I'm not sure if this is the guy you are refering to but I read this a few weeks ago. Guys got some balls even if it's not the one you mentioned.

DATELINE :- 2nd August 2000

RECORD DETAILS

How John Bennett dived to 254m
Details have emerged of the 254m open-water dive in the Philippines in which 41-year-old Briton John Bennett set a world record depth. The dive beat by a large margin the previous record of 202.5m, set in March by Belgian Ben Reymenants at Dahab in Egypt.
Backed by a team from Capt'n Gregg's dive centre at Puerto Galera, Oriental Mindoro, Bennett dived on open-circuit trimix to a carefully planned schedule aimed at providing new parameters for deep diving in general.
Using a custom-prepared dive profile on Abyss software, Bennett employed very slow ascents and, during decompression, a relatively new technique called back-switching, in which the diver regularly switches from pure oxygen to the leanest oxygen mix allowed at that depth, to limit potentially dangerous exposure to high levels of oxygen.
Bennett took the technique one stage further by back-switching to pure helium for periods during decompression at the top stops, and is convinced that this was the single most important aspect of developing a safe deep-dive decompression routine. He reported no problems with decompression illness, oxygen hits or HPNS (a nervous system complaint linked with rapid descents to depth).
Bennett used four trimixes: 16/48 on the descent to 90m; 4/80 bottom mix from 90m down and back up to 150m; 10/69 from 150m to 90m; 16/48 again to 60m; and 23/23 to 39m. From here he used nitrox mixes of 33 per cent to 21m, 50 per cent to 12m and 73 per cent to 6m, from where he finished decompression on pure oxygen. Switchovers were extended over a period of time to ensure that his body did not react to a rapid change of gas.
Bennett's descent rate was 25m per minute, the ascent 25m/min to 180m, 15m/min to 150m, then 10m/min.
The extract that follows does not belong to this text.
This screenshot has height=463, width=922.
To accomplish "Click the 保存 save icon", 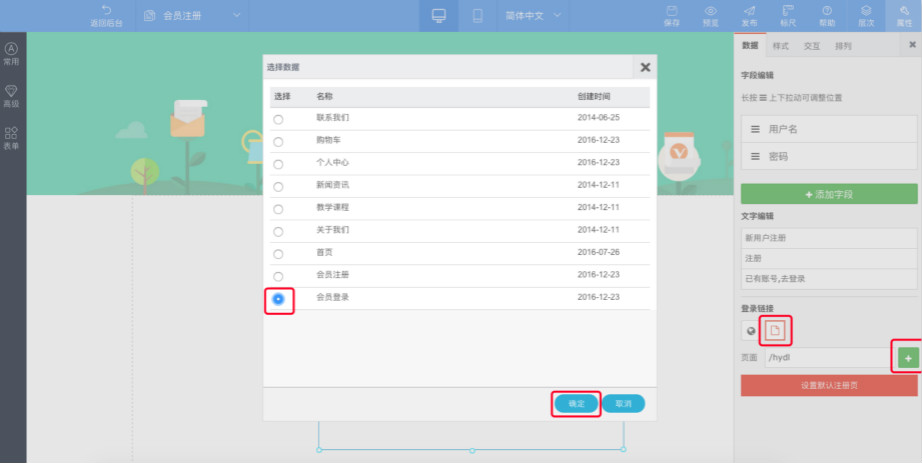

He did 30-second stops every 10m from 150m to 120m, then one-minute stops from there to the surface.
For the dive a weighted line was set and PADI course director Alan Nash, an independent observer, witnessed Bennett return to the surface with a tag that had been set at 250m. After analysis of the dive computers and allowing for some line stretch, the depth of 254m was agreed.
 
we're talking about. The guy we're talking about stayed UW for 72 hours. I wonder what the depth was?

Pretty interesting that Bennet breathed pure helium during deco.
 
........we saw him going in. he was at a dock.
I would imagine he was just staying below the surface.
I think they said he expected to use 55 Tanks of air.

haven't seen or heard anything since.
 
South Holston Lake. One of my closest friends was there when they got out of the water. Said they ate applesauce for the 3 days and were not very deep. A couple of camera crews there but not like CNN or anything. Let's break that record up here in Kentucky.
 
CincyBengalsFan once bubbled...
Let's break that record up here in Kentucky.

Tell you what, I'll come down and visit ya and maybe play underwater monopoly with ya to help the time go by faster!

Mark
 
Tech Diver USA has an anouncement that there was another record dive. Almost 7 hours on a 18L bottle pressurized to 200bar--for 2600liters of air (may have been 3600). While I was reading the article, I typed in the total liters of air and equates to roughly 127 cuft. Almost 7 hours on 127 cuft of compressed air, not too shabby. Oh, old record was just over 5 hours.